I started the Keith Richards autobiography on the way to Tucson last week and finished it on the eve of Thanksgiving while waiting for my daughters to come home from college. It’s long (547 pp), but a very enjoyable, entertaining fast read. It would make a great holiday present for almost anyone. It has loads of big themes – trust and betrayal, living like a prince but being pursued like a common criminal, love/hate relationships, the huge gap between music that comes from the heart versus calculated performances. But, there are also stories that I found most interesting: I didn’t know that Keith Richards tuned his guitar in an open G chord like a 5-string banjo for a lot of songs, taught Ike Turner how to do it one night in his dressing room (“Show me the five-string shit”), and then Ike and Tina Turner released “Come Together” with that tuning.

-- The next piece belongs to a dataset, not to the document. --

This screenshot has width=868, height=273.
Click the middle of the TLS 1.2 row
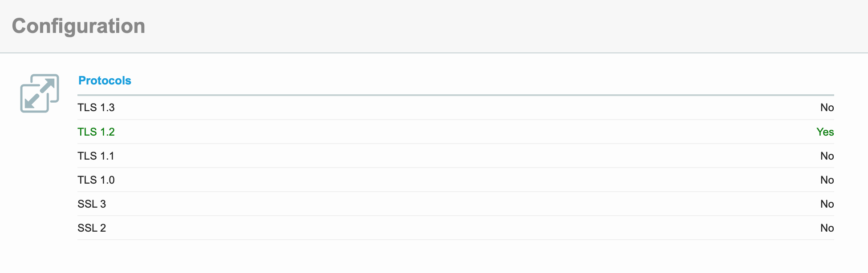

I play guitar and banjo, and now listen attentively for the open G tuning in the Stones’ songs. I was interested to hear Keith Richards’ instructions to his NZ doctor, who received unsolicited advice from neurosurgeons around the world about how to remove a blood clot from his brain after falling off a palm tree: “You talk to me first and you can tell everyone else to get fucked.” He certainly has clear, confident ideas about what is important and what is noise in a life/death situation! I was also interested to hear the story about his reunion with his father after 20 years, and the awful feeling of having humiliated him because of his history with drugs and guns. The anxiety was met so simply, directly and effectively with “Hello, son” and “You’ve been a bit of a bugger, haven’t you?”